Let $\left\lVert \cdot \right\rVert$ denote the Euclidean norm. A differentiable function $f: D \subseteq \mathbb{R}^n \to \mathbb{R}$ is said to have Lipschitz continuous gradient with parameter $L > 0$ if $$ \left\lVert \nabla f(x) - \nabla f(y) \right\rVert \leq L \left\lVert x-y \right\rVert \text{for all } x, y \in D. \tag{1}\label{1}$$ A standard result is that a function $f$ (not necessarily convex) with Lipschitz continuous gradient satisfies the following "quadratic bound property": $$|f(y) - f(x) - \nabla f(x)^T(y-x)| \leq \frac{L}{2} \left\lVert x - y \right\rVert^2 \text{ for all } x, y \in D. \tag{2}\label{2}$$
I am thinking about the converse, namely if a function $f$ satisfies \eqref{2}, does it necessarily satisfy \eqref{1}? In http://www.seas.ucla.edu/~vandenbe/236C/lectures/gradient.pdf (slide 17) it seems like if we for instance assume that $f$ is convex with co-coercive gradient, the quadratic bound property implies Lipschitz continuity of the gradient.

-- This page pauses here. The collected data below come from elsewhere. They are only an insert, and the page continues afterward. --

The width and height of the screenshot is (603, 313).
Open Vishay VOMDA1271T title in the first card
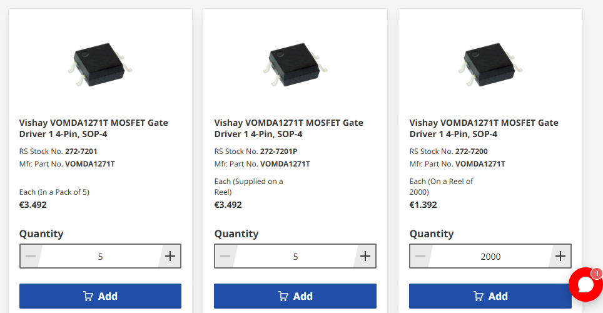pos(94,128)
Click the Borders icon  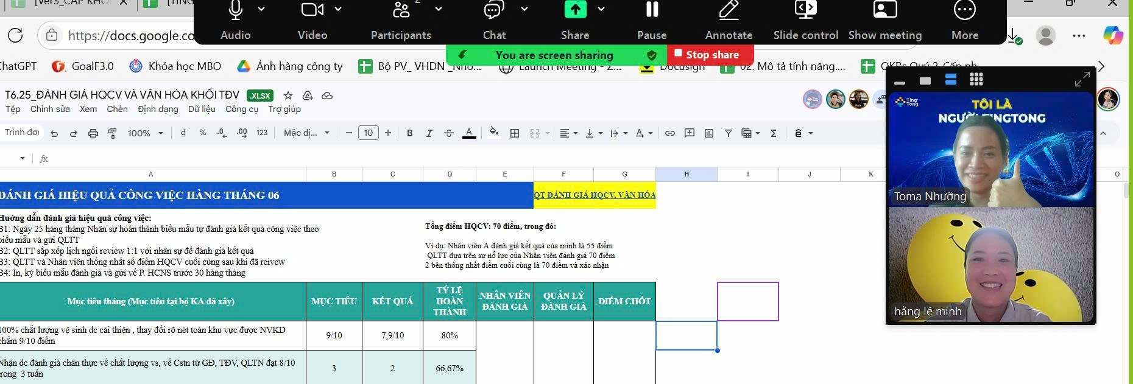click(515, 133)
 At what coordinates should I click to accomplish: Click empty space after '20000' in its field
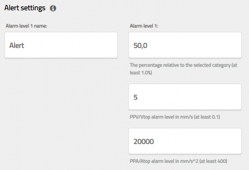199,142
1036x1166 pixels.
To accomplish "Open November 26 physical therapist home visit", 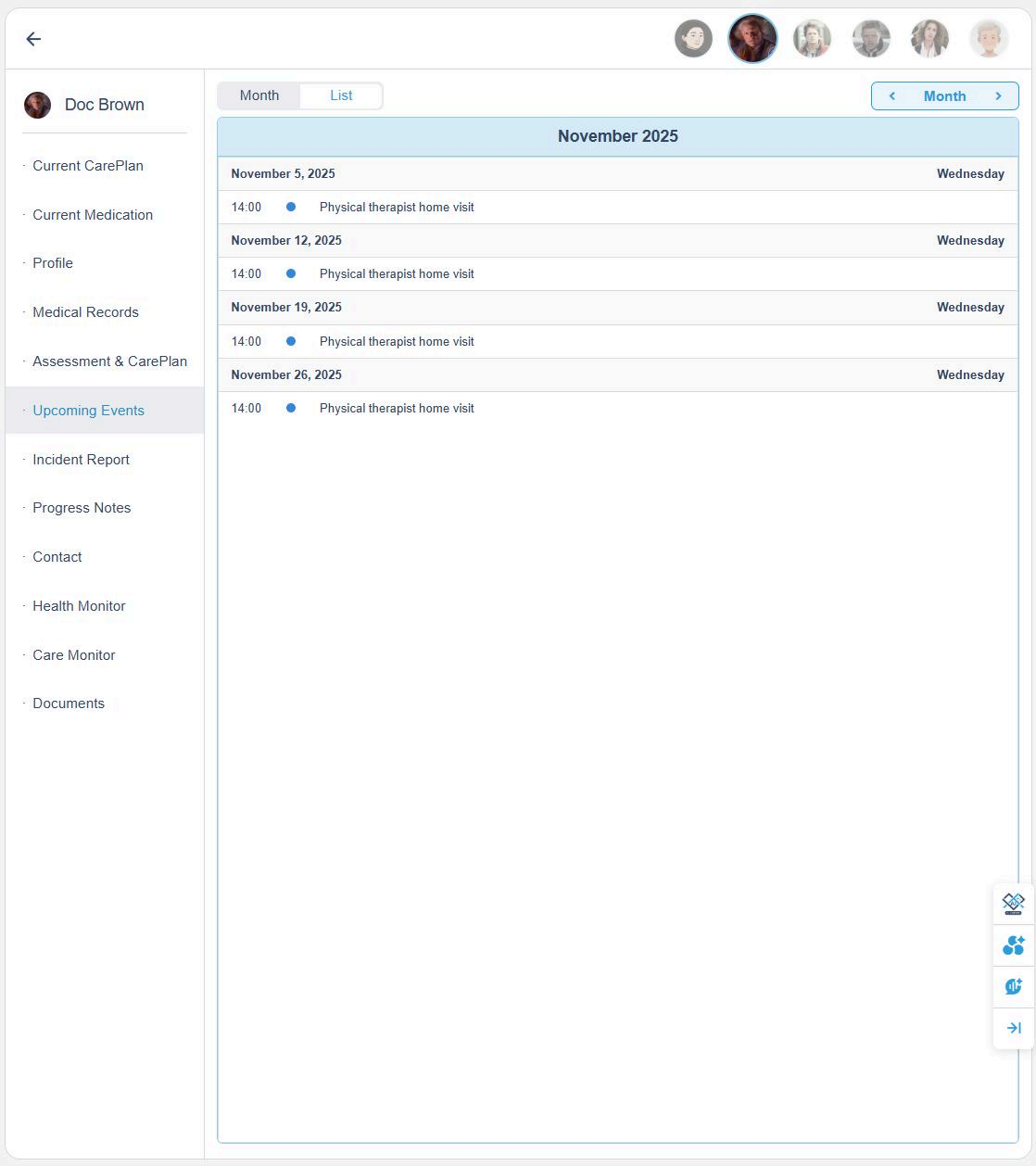I will 397,409.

However, without these assumptions I strongly suspect that \eqref{2} does not necessarily imply \eqref{1}.
Just for fun, I have (without success) been trying to come up with an example of a function satisfying \eqref{2} but not \eqref{1}. Can anyone provide an example of such a function, or motivate why it does not exist?